Automated SSL certificate management using the ACME protocol (Let's Encrypt and compatible CAs).

Overview

Purpose

This package provides complete SSL certificate lifecycle management:

ACME account registration and management
Certificate issuance via DNS-01 challenge
Automatic renewal scheduling (1 month before expiry)
SNI-based certificate selection for multi-domain setups

Primary Consumers

goutils/server - TLS handshake certificate provider
internal/api/v1/cert/ - REST API for certificate management
Configuration loading via internal/config/

Non-goals

HTTP-01 challenge support
Certificate transparency log monitoring
OCSP stapling
Private CA support (except via custom CADirURL)

Stability

Internal package with stable public APIs.

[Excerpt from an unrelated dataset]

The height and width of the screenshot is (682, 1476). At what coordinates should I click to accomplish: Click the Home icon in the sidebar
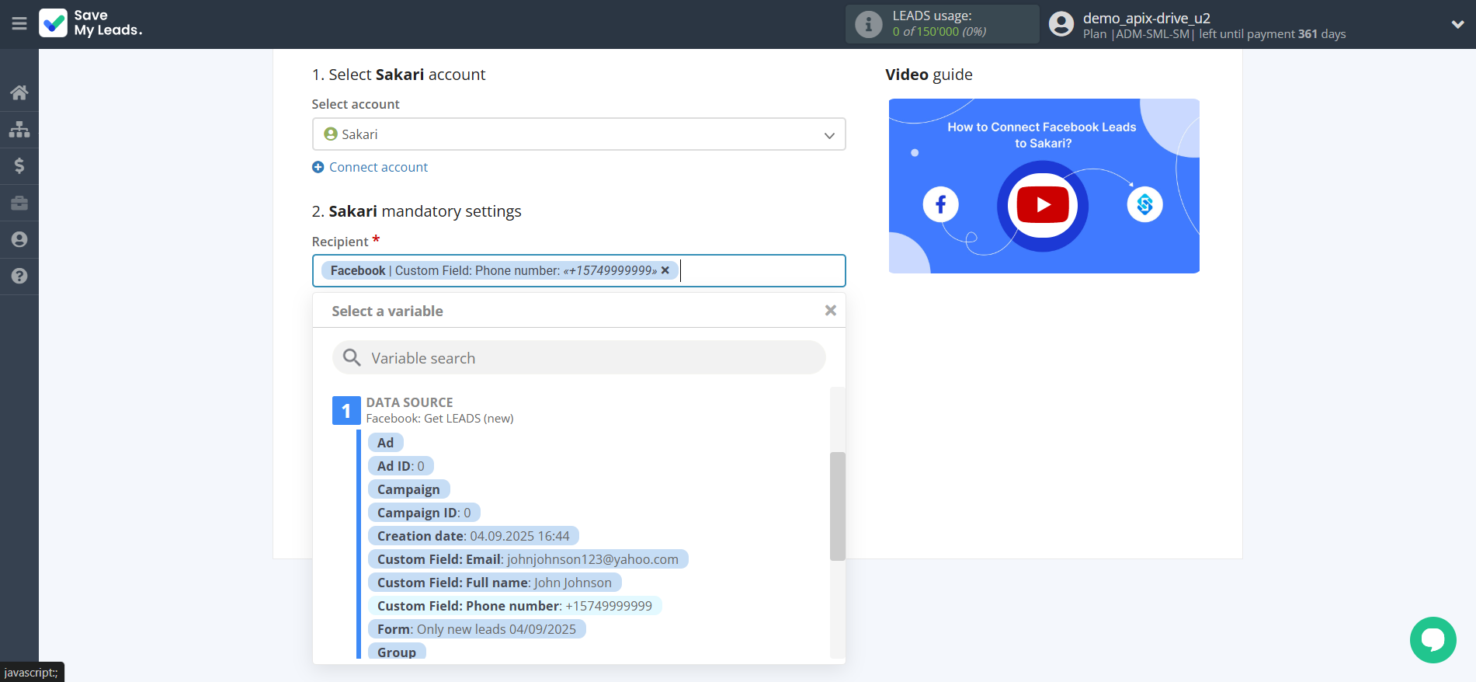click(19, 92)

ACME protocol compliance depends on lego library.

Public API

Config (`config.go`)

type Config struct {
    Email       string                       // ACME account email
    Domains     []string                     // Domains to certify
    CertPath    string                       // Output cert path
    KeyPath     string                       // Output key path
    Extra       []ConfigExtra                // Additional cert configs
    ACMEKeyPath string                       // ACME account private key
    Provider    string                       // DNS provider name
    Options     map[string]strutils.Redacted // Provider options
    Resolvers   []string                     // DNS resolvers
    CADirURL    string                       // Custom ACME CA directory
    CACerts     []string                     // Custom CA certificates
    EABKid      string                       // External Account Binding Key ID
    EABHmac     string                       // External Account Binding HMAC
}

// Merge extra config with main provider
func MergeExtraConfig(mainCfg *Config, extraCfg *ConfigExtra) ConfigExtra

Provider (`provider.go`)

type Provider struct {
    logger       zerolog.Logger
    cfg          *Config
    user         *User
    legoCfg      *lego.Config
    client       *lego.Client
    lastFailure  time.Time
    legoCert     *certificate.Resource
    tlsCert      *tls.Certificate
    certExpiries CertExpiries
    extraProviders []*Provider
    sniMatcher   sniMatcher
}

// Create new provider (initializes extras atomically)
func NewProvider(cfg *Config, user *User, legoCfg *lego.Config) (*Provider, error)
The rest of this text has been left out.